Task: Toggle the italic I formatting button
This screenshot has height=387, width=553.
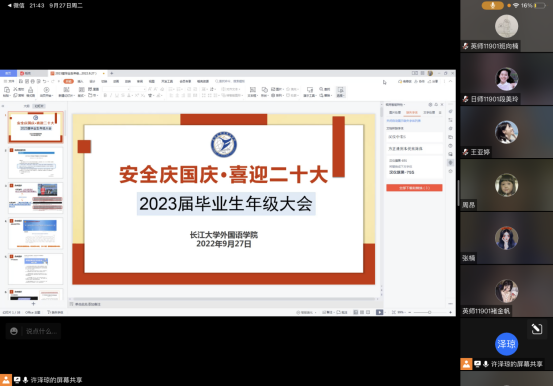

--------

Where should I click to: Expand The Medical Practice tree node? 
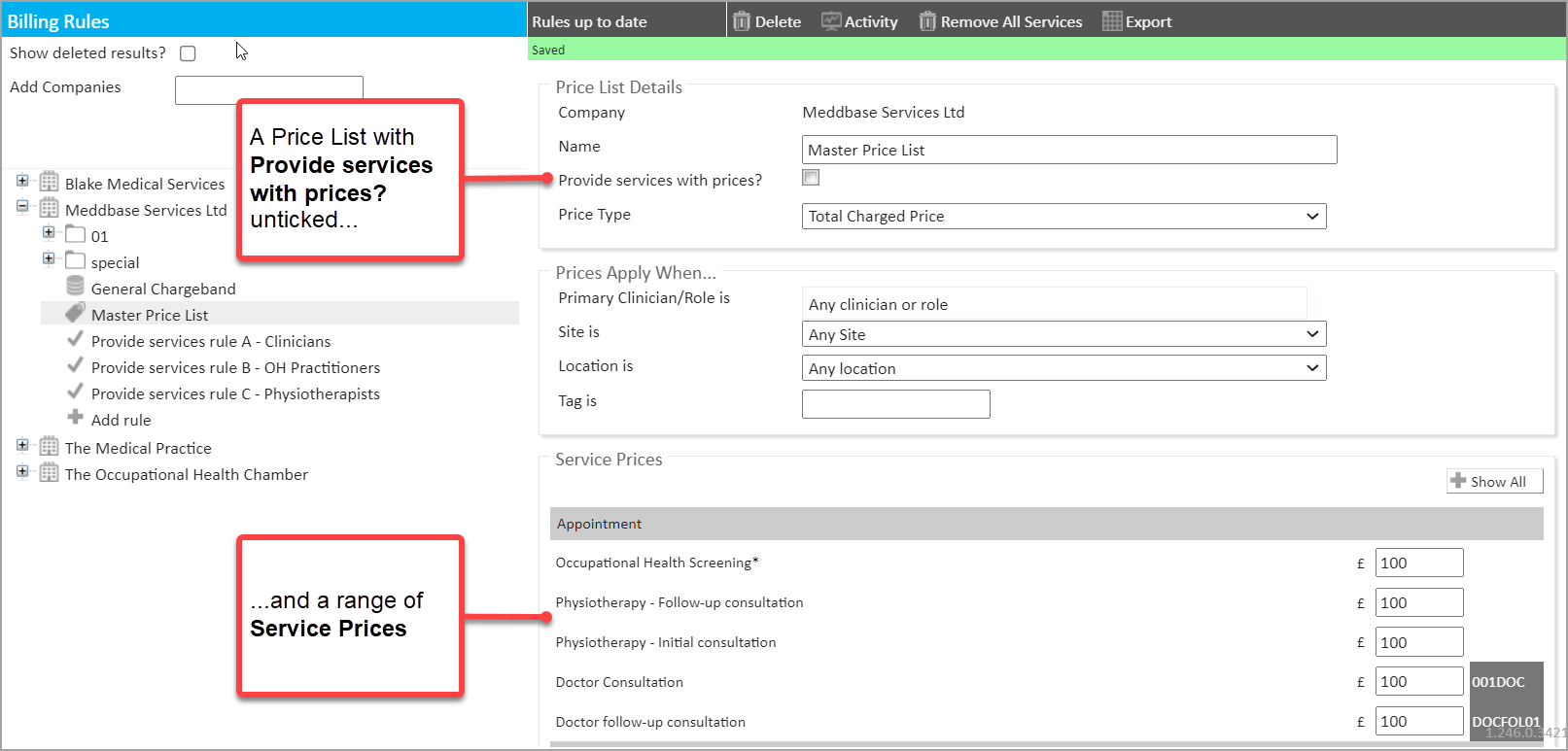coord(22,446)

--------

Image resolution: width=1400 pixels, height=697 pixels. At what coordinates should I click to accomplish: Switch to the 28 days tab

--------

--- Brief ---
Every line holding the word "height" should be copied out of the material.

--- Response below ---
This screenshot has height=387, width=553.
Image resolution: width=1400 pixels, height=697 pixels. At what coordinates should I click to accomplish: Switch to the 28 days tab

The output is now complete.